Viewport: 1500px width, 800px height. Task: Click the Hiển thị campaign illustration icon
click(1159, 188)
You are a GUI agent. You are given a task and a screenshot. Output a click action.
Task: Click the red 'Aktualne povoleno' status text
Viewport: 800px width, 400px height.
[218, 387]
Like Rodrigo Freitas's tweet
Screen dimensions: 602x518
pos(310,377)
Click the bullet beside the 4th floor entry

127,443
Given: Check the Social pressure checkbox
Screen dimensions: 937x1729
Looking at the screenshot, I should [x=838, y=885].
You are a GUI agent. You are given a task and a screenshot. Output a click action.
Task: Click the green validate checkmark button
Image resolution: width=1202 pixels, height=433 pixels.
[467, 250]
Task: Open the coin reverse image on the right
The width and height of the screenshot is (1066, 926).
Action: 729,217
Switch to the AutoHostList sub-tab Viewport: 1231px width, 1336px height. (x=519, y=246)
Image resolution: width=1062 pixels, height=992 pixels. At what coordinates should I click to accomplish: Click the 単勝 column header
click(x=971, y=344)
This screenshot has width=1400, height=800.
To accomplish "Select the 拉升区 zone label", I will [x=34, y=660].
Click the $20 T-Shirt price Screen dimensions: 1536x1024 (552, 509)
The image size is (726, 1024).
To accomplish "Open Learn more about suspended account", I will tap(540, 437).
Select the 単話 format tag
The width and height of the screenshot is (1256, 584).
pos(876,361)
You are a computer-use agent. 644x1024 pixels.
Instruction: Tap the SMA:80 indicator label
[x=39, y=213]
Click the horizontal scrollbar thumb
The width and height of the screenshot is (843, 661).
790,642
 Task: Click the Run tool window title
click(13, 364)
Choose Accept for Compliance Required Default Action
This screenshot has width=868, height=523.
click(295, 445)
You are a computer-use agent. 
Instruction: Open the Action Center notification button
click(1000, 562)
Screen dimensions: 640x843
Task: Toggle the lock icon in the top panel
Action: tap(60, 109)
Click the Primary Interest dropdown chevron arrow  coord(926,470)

▶ _TASK REQUIREMENTS_
Everything from the line with "Viewport: 800px width, 400px height." through the end of the listing, both ends included, needs to be transcribed exactly, with no other lines.

▶ _FINISHED EXERCISE_
Viewport: 800px width, 400px height.
[218, 387]
Like Rodrigo Freitas's tweet
Screen dimensions: 602x518
pos(310,377)
Click the bullet beside the 4th floor entry

127,443
Given: Check the Social pressure checkbox
Screen dimensions: 937x1729
Looking at the screenshot, I should [x=838, y=885].
You are a GUI agent. You are given a task and a screenshot. Output a click action.
Task: Click the green validate checkmark button
Image resolution: width=1202 pixels, height=433 pixels.
[467, 250]
Task: Open the coin reverse image on the right
The width and height of the screenshot is (1066, 926).
Action: 729,217
Switch to the AutoHostList sub-tab Viewport: 1231px width, 1336px height. (x=519, y=246)
Image resolution: width=1062 pixels, height=992 pixels. At what coordinates should I click to accomplish: Click the 単勝 column header
click(x=971, y=344)
This screenshot has width=1400, height=800.
To accomplish "Select the 拉升区 zone label", I will [x=34, y=660].
Click the $20 T-Shirt price Screen dimensions: 1536x1024 (552, 509)
The image size is (726, 1024).
To accomplish "Open Learn more about suspended account", I will tap(540, 437).
Select the 単話 format tag
The width and height of the screenshot is (1256, 584).
pos(876,361)
You are a computer-use agent. 644x1024 pixels.
Instruction: Tap the SMA:80 indicator label
[x=39, y=213]
Click the horizontal scrollbar thumb
The width and height of the screenshot is (843, 661).
790,642
 Task: Click the Run tool window title
click(13, 364)
Choose Accept for Compliance Required Default Action
This screenshot has width=868, height=523.
click(295, 445)
You are a computer-use agent. 
Instruction: Open the Action Center notification button
click(1000, 562)
Screen dimensions: 640x843
Task: Toggle the lock icon in the top panel
Action: tap(60, 109)
Click the Primary Interest dropdown chevron arrow  coord(926,470)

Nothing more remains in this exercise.